Exercise goal ->
Copy the following items word for word.

Record set ->

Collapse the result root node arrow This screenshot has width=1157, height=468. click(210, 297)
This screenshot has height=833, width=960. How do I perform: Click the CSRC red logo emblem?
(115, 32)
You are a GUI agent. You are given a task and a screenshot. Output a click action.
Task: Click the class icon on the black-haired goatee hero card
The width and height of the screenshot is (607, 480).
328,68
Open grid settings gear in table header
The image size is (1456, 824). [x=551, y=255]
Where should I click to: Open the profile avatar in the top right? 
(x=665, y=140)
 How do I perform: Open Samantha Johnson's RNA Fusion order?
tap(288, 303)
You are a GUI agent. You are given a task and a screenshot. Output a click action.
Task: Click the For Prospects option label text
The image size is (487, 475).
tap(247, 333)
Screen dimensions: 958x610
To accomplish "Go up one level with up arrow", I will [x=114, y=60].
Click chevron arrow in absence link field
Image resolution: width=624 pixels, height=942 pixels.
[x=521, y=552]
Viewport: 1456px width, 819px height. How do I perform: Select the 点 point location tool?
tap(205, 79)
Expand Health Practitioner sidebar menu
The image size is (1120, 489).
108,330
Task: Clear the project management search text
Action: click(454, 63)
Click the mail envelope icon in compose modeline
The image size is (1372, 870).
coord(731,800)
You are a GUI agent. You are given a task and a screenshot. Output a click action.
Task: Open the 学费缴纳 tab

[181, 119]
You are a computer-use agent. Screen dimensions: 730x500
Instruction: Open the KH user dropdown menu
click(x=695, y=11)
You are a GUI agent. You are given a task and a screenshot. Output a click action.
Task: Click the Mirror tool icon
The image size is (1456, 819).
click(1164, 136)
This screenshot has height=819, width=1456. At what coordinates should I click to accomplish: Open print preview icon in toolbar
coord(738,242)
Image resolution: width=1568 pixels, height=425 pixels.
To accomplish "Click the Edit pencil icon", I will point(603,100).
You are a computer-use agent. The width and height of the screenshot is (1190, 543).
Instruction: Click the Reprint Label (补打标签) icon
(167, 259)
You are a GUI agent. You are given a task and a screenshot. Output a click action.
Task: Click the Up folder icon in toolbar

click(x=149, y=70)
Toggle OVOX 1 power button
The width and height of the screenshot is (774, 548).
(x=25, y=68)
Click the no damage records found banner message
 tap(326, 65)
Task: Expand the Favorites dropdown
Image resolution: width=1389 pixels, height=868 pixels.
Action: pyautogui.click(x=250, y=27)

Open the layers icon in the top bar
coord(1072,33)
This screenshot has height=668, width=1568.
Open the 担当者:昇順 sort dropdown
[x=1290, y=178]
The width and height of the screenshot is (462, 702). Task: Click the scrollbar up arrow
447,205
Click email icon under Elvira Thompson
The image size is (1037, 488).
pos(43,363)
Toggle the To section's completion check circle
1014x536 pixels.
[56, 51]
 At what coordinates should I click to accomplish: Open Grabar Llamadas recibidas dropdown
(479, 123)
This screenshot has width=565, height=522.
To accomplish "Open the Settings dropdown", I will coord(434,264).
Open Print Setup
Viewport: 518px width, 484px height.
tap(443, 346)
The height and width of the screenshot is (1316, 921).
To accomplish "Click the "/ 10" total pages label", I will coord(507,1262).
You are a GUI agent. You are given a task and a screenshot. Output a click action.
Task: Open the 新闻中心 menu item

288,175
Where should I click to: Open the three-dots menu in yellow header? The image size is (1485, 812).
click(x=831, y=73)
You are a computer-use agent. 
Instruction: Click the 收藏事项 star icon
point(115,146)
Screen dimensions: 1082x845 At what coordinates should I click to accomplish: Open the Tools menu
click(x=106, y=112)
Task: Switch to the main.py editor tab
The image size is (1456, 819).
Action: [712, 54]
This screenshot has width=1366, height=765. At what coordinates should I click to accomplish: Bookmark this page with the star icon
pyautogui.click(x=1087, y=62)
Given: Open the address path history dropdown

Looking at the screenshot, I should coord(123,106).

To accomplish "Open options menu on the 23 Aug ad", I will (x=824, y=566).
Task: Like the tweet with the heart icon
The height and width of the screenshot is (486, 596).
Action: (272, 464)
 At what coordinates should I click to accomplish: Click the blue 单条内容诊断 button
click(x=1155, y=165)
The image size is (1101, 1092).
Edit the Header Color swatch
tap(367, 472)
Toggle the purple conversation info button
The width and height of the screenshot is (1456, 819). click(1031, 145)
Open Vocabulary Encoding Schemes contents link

Exercise response ->
Collapse the result root node arrow This screenshot has width=1157, height=468. click(210, 297)
This screenshot has height=833, width=960. How do I perform: Click the CSRC red logo emblem?
(115, 32)
You are a GUI agent. You are given a task and a screenshot. Output a click action.
Task: Click the class icon on the black-haired goatee hero card
The width and height of the screenshot is (607, 480).
328,68
Open grid settings gear in table header
The image size is (1456, 824). [x=551, y=255]
Where should I click to: Open the profile avatar in the top right? 
(x=665, y=140)
 How do I perform: Open Samantha Johnson's RNA Fusion order?
tap(288, 303)
You are a GUI agent. You are given a task and a screenshot. Output a click action.
Task: Click the For Prospects option label text
The image size is (487, 475).
tap(247, 333)
Screen dimensions: 958x610
To accomplish "Go up one level with up arrow", I will [x=114, y=60].
Click chevron arrow in absence link field
Image resolution: width=624 pixels, height=942 pixels.
[x=521, y=552]
Viewport: 1456px width, 819px height. How do I perform: Select the 点 point location tool?
tap(205, 79)
Expand Health Practitioner sidebar menu
The image size is (1120, 489).
108,330
Task: Clear the project management search text
Action: click(454, 63)
Click the mail envelope icon in compose modeline
The image size is (1372, 870).
coord(731,800)
You are a GUI agent. You are given a task and a screenshot. Output a click action.
Task: Open the 学费缴纳 tab

[181, 119]
You are a computer-use agent. Screen dimensions: 730x500
Instruction: Open the KH user dropdown menu
click(x=695, y=11)
You are a GUI agent. You are given a task and a screenshot. Output a click action.
Task: Click the Mirror tool icon
The image size is (1456, 819).
click(1164, 136)
This screenshot has height=819, width=1456. At what coordinates should I click to accomplish: Open print preview icon in toolbar
coord(738,242)
Image resolution: width=1568 pixels, height=425 pixels.
To accomplish "Click the Edit pencil icon", I will point(603,100).
You are a computer-use agent. The width and height of the screenshot is (1190, 543).
Instruction: Click the Reprint Label (补打标签) icon
(167, 259)
You are a GUI agent. You are given a task and a screenshot. Output a click action.
Task: Click the Up folder icon in toolbar

click(x=149, y=70)
Toggle OVOX 1 power button
The width and height of the screenshot is (774, 548).
(x=25, y=68)
Click the no damage records found banner message
 tap(326, 65)
Task: Expand the Favorites dropdown
Image resolution: width=1389 pixels, height=868 pixels.
Action: pyautogui.click(x=250, y=27)

Open the layers icon in the top bar
coord(1072,33)
This screenshot has height=668, width=1568.
Open the 担当者:昇順 sort dropdown
[x=1290, y=178]
The width and height of the screenshot is (462, 702). Task: Click the scrollbar up arrow
447,205
Click email icon under Elvira Thompson
The image size is (1037, 488).
pos(43,363)
Toggle the To section's completion check circle
1014x536 pixels.
[56, 51]
 At what coordinates should I click to accomplish: Open Grabar Llamadas recibidas dropdown
(479, 123)
This screenshot has width=565, height=522.
To accomplish "Open the Settings dropdown", I will coord(434,264).
Open Print Setup
Viewport: 518px width, 484px height.
tap(443, 346)
The height and width of the screenshot is (1316, 921).
To accomplish "Click the "/ 10" total pages label", I will coord(507,1262).
You are a GUI agent. You are given a task and a screenshot. Output a click action.
Task: Open the 新闻中心 menu item

288,175
Where should I click to: Open the three-dots menu in yellow header? The image size is (1485, 812).
click(x=831, y=73)
You are a computer-use agent. 
Instruction: Click the 收藏事项 star icon
point(115,146)
Screen dimensions: 1082x845 At what coordinates should I click to accomplish: Open the Tools menu
click(x=106, y=112)
Task: Switch to the main.py editor tab
The image size is (1456, 819).
Action: [712, 54]
This screenshot has width=1366, height=765. At what coordinates should I click to accomplish: Bookmark this page with the star icon
pyautogui.click(x=1087, y=62)
Given: Open the address path history dropdown

Looking at the screenshot, I should coord(123,106).

To accomplish "Open options menu on the 23 Aug ad", I will (x=824, y=566).
Task: Like the tweet with the heart icon
The height and width of the screenshot is (486, 596).
Action: (272, 464)
 At what coordinates should I click to accomplish: Click the blue 单条内容诊断 button
click(x=1155, y=165)
The image size is (1101, 1092).
Edit the Header Color swatch
tap(367, 472)
Toggle the purple conversation info button
The width and height of the screenshot is (1456, 819). click(1031, 145)
Open Vocabulary Encoding Schemes contents link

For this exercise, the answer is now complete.